■ TO BE DONE ■
(a) In the essay on growing up as a military child, where was the writer born?
(b) In the essay on growing up as a military child, swap "Germany" for "Italy" and give the passage starting with "Generation After Generation" and going on through "being my hero.".
(c) Pick up the essay on growing up as a military child after its last sentence and carry it forward.

Generation After Generation of Military Men

The Month of the Military Child may have ended,
but FOX Fan continues to celebrate the military child!

My name is Cpl. Seth D. Keil. I am a military policeman in the U.S. Army and an Army brat. My father is retired Master Sgt. Bruce P. Keil. He served in the Army from 1977 to 1997, raised three kids, was married for 20 plus years and served multiple tours in Germany. My grandfather, Phillip Keil, also served in the U.S. Army during the Korean War. I am the third generation of Keil men to serve in the military.

I was born January 29, 1983 in Berlin, Germany (West Berlin at the time). A few months after I was born, our family moved to Ft. Meade, MD. When I was six-years-old we moved back to Germany and were stationed in Munich. This is the time in which I remember my dad being my hero.

I went to Dept. of Defense Dependent Schools, which provided me with the opportunity to meet my best friends — some of which I still talk to today. Whether on the playground or after school we would play "Army." We would mimic our fathers and dress up in battle dress uniforms, dirtying our faces with mud and carrying around Super Soaker squirt guns.

■ SUPPLIED INFORMATION ■
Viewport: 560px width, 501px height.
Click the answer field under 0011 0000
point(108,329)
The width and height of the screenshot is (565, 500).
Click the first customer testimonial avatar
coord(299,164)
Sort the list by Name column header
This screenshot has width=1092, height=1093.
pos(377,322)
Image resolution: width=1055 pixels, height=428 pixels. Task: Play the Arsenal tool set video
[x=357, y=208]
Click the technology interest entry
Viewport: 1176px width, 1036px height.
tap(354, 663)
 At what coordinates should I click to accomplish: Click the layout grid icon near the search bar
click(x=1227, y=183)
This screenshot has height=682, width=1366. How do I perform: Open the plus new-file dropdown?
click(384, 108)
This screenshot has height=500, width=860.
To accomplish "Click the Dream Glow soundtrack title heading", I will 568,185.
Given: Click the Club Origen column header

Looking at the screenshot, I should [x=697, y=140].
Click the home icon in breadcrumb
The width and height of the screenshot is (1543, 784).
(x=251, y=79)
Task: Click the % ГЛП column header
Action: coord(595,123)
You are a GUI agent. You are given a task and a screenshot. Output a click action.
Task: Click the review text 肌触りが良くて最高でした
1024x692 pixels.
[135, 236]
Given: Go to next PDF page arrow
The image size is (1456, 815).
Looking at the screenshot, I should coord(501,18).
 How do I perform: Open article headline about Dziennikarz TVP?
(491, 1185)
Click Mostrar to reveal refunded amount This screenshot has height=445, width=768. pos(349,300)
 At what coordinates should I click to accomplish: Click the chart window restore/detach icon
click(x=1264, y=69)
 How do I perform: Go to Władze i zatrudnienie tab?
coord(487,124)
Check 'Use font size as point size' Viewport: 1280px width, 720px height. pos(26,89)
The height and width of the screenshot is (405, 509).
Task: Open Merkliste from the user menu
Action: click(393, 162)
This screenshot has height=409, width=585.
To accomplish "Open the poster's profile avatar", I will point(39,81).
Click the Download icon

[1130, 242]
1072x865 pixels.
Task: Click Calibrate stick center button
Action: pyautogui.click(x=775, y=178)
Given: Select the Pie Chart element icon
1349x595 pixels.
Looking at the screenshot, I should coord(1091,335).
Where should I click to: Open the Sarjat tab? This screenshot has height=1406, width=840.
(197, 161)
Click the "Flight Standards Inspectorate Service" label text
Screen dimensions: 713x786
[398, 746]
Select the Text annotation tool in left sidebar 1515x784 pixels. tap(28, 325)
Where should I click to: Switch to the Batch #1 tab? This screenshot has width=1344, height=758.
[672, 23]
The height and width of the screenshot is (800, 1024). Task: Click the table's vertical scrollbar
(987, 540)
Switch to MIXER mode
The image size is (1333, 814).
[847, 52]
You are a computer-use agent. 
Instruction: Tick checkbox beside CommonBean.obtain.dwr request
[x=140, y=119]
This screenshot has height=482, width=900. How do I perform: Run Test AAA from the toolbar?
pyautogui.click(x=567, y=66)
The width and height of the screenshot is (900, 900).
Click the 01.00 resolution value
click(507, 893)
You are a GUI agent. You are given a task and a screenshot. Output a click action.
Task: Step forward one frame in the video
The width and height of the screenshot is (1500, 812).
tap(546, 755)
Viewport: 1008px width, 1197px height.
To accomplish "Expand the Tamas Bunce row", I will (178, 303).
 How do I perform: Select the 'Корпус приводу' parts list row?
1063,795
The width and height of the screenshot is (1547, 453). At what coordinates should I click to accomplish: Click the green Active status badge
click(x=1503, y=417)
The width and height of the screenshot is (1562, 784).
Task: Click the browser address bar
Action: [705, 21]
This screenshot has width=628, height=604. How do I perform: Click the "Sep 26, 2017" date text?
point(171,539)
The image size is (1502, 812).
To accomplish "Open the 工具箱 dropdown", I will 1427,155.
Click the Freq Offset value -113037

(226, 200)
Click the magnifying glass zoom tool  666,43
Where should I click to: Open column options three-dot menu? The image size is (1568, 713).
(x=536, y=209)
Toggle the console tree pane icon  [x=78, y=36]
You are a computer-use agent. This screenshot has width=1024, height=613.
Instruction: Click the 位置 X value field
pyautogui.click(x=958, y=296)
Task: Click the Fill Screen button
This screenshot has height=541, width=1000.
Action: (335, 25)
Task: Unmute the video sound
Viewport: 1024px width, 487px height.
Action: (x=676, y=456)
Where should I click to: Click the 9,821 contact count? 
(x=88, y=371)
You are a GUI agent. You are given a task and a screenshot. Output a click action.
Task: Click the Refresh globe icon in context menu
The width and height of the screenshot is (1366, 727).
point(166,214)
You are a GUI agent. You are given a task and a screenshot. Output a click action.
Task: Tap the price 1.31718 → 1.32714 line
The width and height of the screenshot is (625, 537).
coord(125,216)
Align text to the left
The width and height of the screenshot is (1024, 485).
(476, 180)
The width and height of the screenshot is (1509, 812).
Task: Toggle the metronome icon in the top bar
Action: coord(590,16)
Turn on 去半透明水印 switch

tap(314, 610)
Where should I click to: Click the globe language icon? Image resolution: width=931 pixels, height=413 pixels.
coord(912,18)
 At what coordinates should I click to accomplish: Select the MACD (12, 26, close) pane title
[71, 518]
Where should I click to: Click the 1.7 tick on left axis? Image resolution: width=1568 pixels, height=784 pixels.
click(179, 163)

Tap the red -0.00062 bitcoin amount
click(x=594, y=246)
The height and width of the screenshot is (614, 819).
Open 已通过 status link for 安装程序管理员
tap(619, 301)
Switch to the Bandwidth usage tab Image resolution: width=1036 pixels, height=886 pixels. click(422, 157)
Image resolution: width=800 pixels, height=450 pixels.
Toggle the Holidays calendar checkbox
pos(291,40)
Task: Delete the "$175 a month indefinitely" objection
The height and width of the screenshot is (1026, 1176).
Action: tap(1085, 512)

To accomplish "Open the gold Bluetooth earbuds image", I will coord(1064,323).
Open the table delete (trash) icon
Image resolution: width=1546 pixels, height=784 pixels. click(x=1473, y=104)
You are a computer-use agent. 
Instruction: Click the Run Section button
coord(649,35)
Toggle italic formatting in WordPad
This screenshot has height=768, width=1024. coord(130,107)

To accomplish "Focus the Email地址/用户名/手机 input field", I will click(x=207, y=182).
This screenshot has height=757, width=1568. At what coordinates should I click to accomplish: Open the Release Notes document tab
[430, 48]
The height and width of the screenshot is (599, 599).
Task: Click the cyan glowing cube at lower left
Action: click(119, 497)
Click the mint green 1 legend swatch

■ THE RESPONSES ■
(a) Berlin, Germany (West Berlin at the time).

(b)
Generation After Generation of Military Men

The Month of the Military Child may have ended,
but FOX Fan continues to celebrate the military child!

My name is Cpl. Seth D. Keil. I am a military policeman in the U.S. Army and an Army brat. My father is retired Master Sgt. Bruce P. Keil. He served in the Army from 1977 to 1997, raised three kids, was married for 20 plus years and served multiple tours in Italy. My grandfather, Phillip Keil, also served in the U.S. Army during the Korean War. I am the third generation of Keil men to serve in the military.

I was born January 29, 1983 in Berlin, Italy (West Berlin at the time). A few months after I was born, our family moved to Ft. Meade, MD. When I was six-years-old we moved back to Italy and were stationed in Munich. This is the time in which I remember my dad being my hero.

(c)
The opportunities were endless growing up in Germany. My father was an avid traveler. He would take our family on day trips all across Europe, from Italy to Norway. My dad even had time to coach my brother Jeremy and I in soccer, basketball, and baseball. He was able to get me the opportunity to play for a German soccer team, TSV Kriegshaber, in Augsburg for three years. I was also part of the Ambassadors of Baseball in 1994 and 1995, which played in little league baseball tournaments in both Poland and the Czech Republic. My team was the first Americans to ever play baseball in those countries. It was amazing because the first year we played the tournament on baseball fields of coal. We showed them pictures of what baseball fields should look like; the next year when we played them again they had grass outfields and clay infields.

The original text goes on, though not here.